Nel caso di Isabella d'Aragona i diffusi depositi di sali di mercurio sembrano dimostrare uno stadio particolarmente grave di intossicazione. Isabella era probabilmente affetta, nell'ultimo periodo della sua vita, da sifilide ad uno stadio non ancora avanzato. Lo scheletro non presenta, infatti, stigmate della fase finale di tale malattia.
L'intossicazione da mercurio, dimostrata dalle diffuse incrostazioni sui denti, è di tale entità da potere essere stata essa stessa la causa di morte.
METODI DI STUDIO. COME SI ANALIZZANO I DENTI UMANI
Gli incisivi e i canini di Isabella profondamente scavati dall' abrasione. L'esame microscopico ha confermato un'azione abrasiva volontaria e protratta nel tempo, con l'uso di lime che hanno lasciato tracce evidenti del loro passaggio sullo smalto e sulla dentina.
LA SEZIONE DI PALEONTOLOGIA umana del dipartimento di Anatomia e Fisiologia umana dell'Università di Torino è da anni impegnata in ricerche, coordinate da Giacomo Giacobini e da Francesco d'Errico, sulle microtracce presenti su reperti di interesse preistorico ed archeologico.
L'analisi delle usure presenti sulle superfici dentarie è condotta alternando l'uso del microscopio ottico e del microscopio elettronico a scansione. Quasi sempre l'osservazione avviene su repliche delle superfici da esaminare, precauzione necessaria nel caso dell'utilizzo del microscopio elettronico: la metallizzazione del campione, sotto vuoto, indispensabile per l'osservazione, altererebbe infatti in modo permanente i preziosi reperti.
I microcalchi si ottengono tramite elastomeri da impronta per uso dentistico. Alcuni di questi prodotti registrano dettagli inferiori al micron con un'elevatissima fedeltà di riproduzione.
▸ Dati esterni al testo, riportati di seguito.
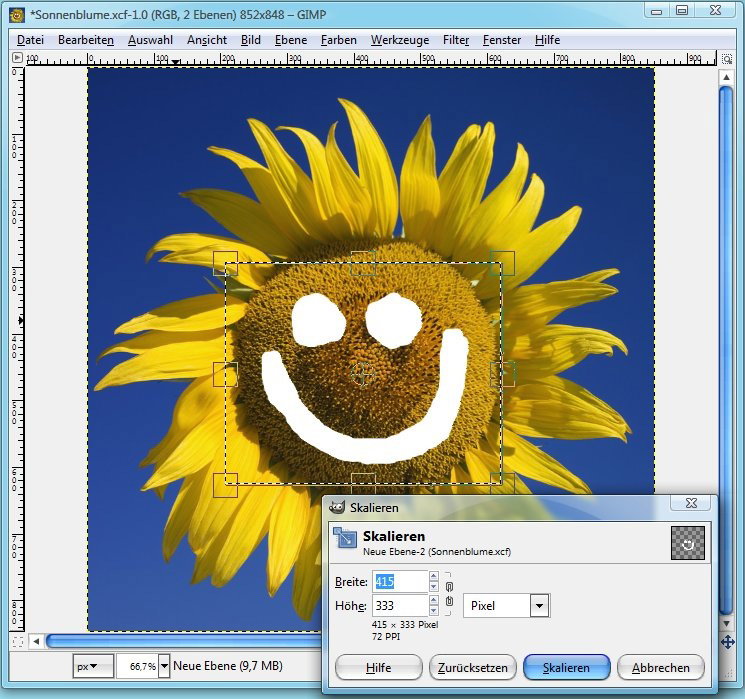Screen dimensions: 745x699
Task: Click the left-middle scale handle of the layer
Action: 226,374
Le repliche per l'osservazione al microscopio ottico a luce trasmessa sono invece ottenute con vernici metallografiche alla nitrocellulosa. Tale metodo offre il vantaggio, rispetto all'osservazione diretta del dente al microscopio, di una migliore definizione anche a forte ingrandimento. La superficie piatta della replica elimina infatti i problemi di profondità di campo; la sua trasparenza annulla le riflessioni e rifrazioni prodotte dai microprismi dello smalto. Inoltre con questo metodo è possibile esaminare agevolmente un grande numero di campioni. Ciò consente di conservare e catalogare in poco spazio le repliche destinate ad ulteriori osservazioni.
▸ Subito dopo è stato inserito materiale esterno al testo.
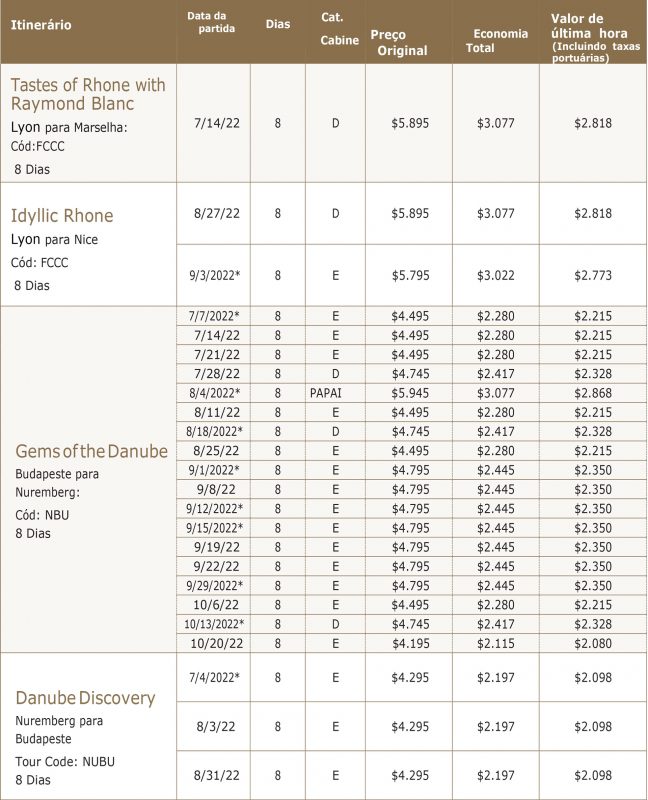The width and height of the screenshot is (648, 800).
Task: Open the Idyllic Rhone itinerary title
Action: pos(62,215)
L'utilizzo di una microsonda a raggi X, accoppiata al microscopio elettronico, serve per l'identificazione degli elementi chimici della superficie in studio e richiede, naturalmente, la presenza del campione originale che non viene danneggiato dalla metallizzazione. In alcuni casi tale metodica di indagine può rivelare la presenza, sullo smalto o nei depositi di tartaro, di elementi estranei alla composizione normale dei tessuti dentari. Si possono così diagnosticare patologie legate all'accumulo di sostanze estranee all'organismo, quali intossicazioni croniche, dovute ad abitudini alimentari o non.
Fonte: srs di Giuliano Villa Francesco d'Ertico. Dipartimento di Anatomia e Fisiologia Umana dell'Università di Torino; da Archeologia Viva del febbraio 1991, anno X N° 16.